### Material for this exercise

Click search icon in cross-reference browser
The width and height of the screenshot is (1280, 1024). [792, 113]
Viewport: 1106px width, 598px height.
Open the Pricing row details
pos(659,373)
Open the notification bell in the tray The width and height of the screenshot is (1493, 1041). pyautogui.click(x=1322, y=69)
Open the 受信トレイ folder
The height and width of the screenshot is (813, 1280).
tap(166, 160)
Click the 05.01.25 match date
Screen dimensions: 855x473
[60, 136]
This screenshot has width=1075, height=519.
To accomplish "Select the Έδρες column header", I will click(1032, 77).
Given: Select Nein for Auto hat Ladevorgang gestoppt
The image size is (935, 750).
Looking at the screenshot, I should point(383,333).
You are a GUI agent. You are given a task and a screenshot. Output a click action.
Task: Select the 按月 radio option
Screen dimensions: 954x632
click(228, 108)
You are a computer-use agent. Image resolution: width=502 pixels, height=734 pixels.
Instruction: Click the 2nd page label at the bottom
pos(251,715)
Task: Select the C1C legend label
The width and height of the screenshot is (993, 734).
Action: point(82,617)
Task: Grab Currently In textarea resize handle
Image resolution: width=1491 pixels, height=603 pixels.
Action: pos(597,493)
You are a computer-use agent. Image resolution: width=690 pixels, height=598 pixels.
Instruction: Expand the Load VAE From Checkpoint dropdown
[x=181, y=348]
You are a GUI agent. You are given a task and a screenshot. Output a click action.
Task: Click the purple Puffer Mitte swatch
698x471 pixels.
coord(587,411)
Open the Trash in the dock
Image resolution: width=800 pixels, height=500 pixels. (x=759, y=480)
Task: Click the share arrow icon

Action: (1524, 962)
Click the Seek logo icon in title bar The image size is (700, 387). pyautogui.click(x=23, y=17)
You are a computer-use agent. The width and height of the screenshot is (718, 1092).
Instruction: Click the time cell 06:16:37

######

Problem details:
All records above must be printed again, exactly.

Response to this task:
Click search icon in cross-reference browser
The width and height of the screenshot is (1280, 1024). [792, 113]
Viewport: 1106px width, 598px height.
Open the Pricing row details
pos(659,373)
Open the notification bell in the tray The width and height of the screenshot is (1493, 1041). pyautogui.click(x=1322, y=69)
Open the 受信トレイ folder
The height and width of the screenshot is (813, 1280).
tap(166, 160)
Click the 05.01.25 match date
Screen dimensions: 855x473
[60, 136]
This screenshot has width=1075, height=519.
To accomplish "Select the Έδρες column header", I will click(1032, 77).
Given: Select Nein for Auto hat Ladevorgang gestoppt
The image size is (935, 750).
Looking at the screenshot, I should point(383,333).
You are a GUI agent. You are given a task and a screenshot. Output a click action.
Task: Select the 按月 radio option
Screen dimensions: 954x632
click(228, 108)
You are a computer-use agent. Image resolution: width=502 pixels, height=734 pixels.
Instruction: Click the 2nd page label at the bottom
pos(251,715)
Task: Select the C1C legend label
The width and height of the screenshot is (993, 734).
Action: point(82,617)
Task: Grab Currently In textarea resize handle
Image resolution: width=1491 pixels, height=603 pixels.
Action: pos(597,493)
You are a computer-use agent. Image resolution: width=690 pixels, height=598 pixels.
Instruction: Expand the Load VAE From Checkpoint dropdown
[x=181, y=348]
You are a GUI agent. You are given a task and a screenshot. Output a click action.
Task: Click the purple Puffer Mitte swatch
698x471 pixels.
coord(587,411)
Open the Trash in the dock
Image resolution: width=800 pixels, height=500 pixels. (x=759, y=480)
Task: Click the share arrow icon

Action: (1524, 962)
Click the Seek logo icon in title bar The image size is (700, 387). pyautogui.click(x=23, y=17)
You are a computer-use agent. The width and height of the screenshot is (718, 1092).
Instruction: Click the time cell 06:16:37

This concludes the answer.